BEGIN
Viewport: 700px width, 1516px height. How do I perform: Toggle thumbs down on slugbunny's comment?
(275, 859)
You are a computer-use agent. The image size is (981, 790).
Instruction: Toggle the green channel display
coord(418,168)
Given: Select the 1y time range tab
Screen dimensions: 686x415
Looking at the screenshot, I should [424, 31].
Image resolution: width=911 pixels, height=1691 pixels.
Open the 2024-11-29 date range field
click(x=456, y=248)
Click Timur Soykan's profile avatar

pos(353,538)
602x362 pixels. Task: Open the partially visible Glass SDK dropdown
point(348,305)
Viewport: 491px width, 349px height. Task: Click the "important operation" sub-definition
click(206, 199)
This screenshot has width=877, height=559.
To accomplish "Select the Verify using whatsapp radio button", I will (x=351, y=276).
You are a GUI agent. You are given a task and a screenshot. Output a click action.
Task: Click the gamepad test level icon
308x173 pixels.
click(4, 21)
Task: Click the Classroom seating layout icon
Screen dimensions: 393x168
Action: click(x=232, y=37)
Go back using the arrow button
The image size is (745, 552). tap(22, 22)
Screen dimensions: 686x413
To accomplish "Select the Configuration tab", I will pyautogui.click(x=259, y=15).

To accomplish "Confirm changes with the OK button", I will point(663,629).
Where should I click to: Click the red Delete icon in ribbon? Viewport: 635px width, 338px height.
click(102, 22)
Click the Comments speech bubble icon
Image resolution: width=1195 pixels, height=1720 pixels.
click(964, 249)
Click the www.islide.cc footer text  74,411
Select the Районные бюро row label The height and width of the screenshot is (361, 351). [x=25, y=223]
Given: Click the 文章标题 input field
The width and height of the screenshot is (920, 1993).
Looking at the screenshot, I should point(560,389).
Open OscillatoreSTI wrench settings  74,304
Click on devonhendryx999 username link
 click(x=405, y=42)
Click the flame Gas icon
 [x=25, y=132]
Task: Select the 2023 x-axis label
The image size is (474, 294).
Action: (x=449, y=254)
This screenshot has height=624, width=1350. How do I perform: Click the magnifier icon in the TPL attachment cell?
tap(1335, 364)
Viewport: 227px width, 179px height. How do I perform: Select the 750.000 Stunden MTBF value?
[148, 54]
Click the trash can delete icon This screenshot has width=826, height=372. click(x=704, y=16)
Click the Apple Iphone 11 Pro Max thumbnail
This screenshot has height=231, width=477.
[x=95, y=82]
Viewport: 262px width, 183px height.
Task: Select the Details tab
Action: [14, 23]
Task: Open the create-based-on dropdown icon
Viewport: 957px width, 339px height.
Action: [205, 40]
END
From the first line to the last, copy the records exactly as they appear above.

Viewport: 700px width, 1516px height. How do I perform: Toggle thumbs down on slugbunny's comment?
(275, 859)
You are a computer-use agent. The image size is (981, 790).
Instruction: Toggle the green channel display
coord(418,168)
Given: Select the 1y time range tab
Screen dimensions: 686x415
Looking at the screenshot, I should [424, 31].
Image resolution: width=911 pixels, height=1691 pixels.
Open the 2024-11-29 date range field
click(x=456, y=248)
Click Timur Soykan's profile avatar

pos(353,538)
602x362 pixels. Task: Open the partially visible Glass SDK dropdown
point(348,305)
Viewport: 491px width, 349px height. Task: Click the "important operation" sub-definition
click(206, 199)
This screenshot has width=877, height=559.
To accomplish "Select the Verify using whatsapp radio button", I will (x=351, y=276).
You are a GUI agent. You are given a task and a screenshot. Output a click action.
Task: Click the gamepad test level icon
308x173 pixels.
click(4, 21)
Task: Click the Classroom seating layout icon
Screen dimensions: 393x168
Action: click(x=232, y=37)
Go back using the arrow button
The image size is (745, 552). tap(22, 22)
Screen dimensions: 686x413
To accomplish "Select the Configuration tab", I will pyautogui.click(x=259, y=15).

To accomplish "Confirm changes with the OK button", I will point(663,629).
Where should I click to: Click the red Delete icon in ribbon? Viewport: 635px width, 338px height.
click(102, 22)
Click the Comments speech bubble icon
Image resolution: width=1195 pixels, height=1720 pixels.
click(964, 249)
Click the www.islide.cc footer text  74,411
Select the Районные бюро row label The height and width of the screenshot is (361, 351). [x=25, y=223]
Given: Click the 文章标题 input field
The width and height of the screenshot is (920, 1993).
Looking at the screenshot, I should point(560,389).
Open OscillatoreSTI wrench settings  74,304
Click on devonhendryx999 username link
 click(x=405, y=42)
Click the flame Gas icon
 [x=25, y=132]
Task: Select the 2023 x-axis label
The image size is (474, 294).
Action: (x=449, y=254)
This screenshot has height=624, width=1350. How do I perform: Click the magnifier icon in the TPL attachment cell?
tap(1335, 364)
Viewport: 227px width, 179px height. How do I perform: Select the 750.000 Stunden MTBF value?
[148, 54]
Click the trash can delete icon This screenshot has width=826, height=372. click(x=704, y=16)
Click the Apple Iphone 11 Pro Max thumbnail
This screenshot has height=231, width=477.
[x=95, y=82]
Viewport: 262px width, 183px height.
Task: Select the Details tab
Action: [14, 23]
Task: Open the create-based-on dropdown icon
Viewport: 957px width, 339px height.
Action: [205, 40]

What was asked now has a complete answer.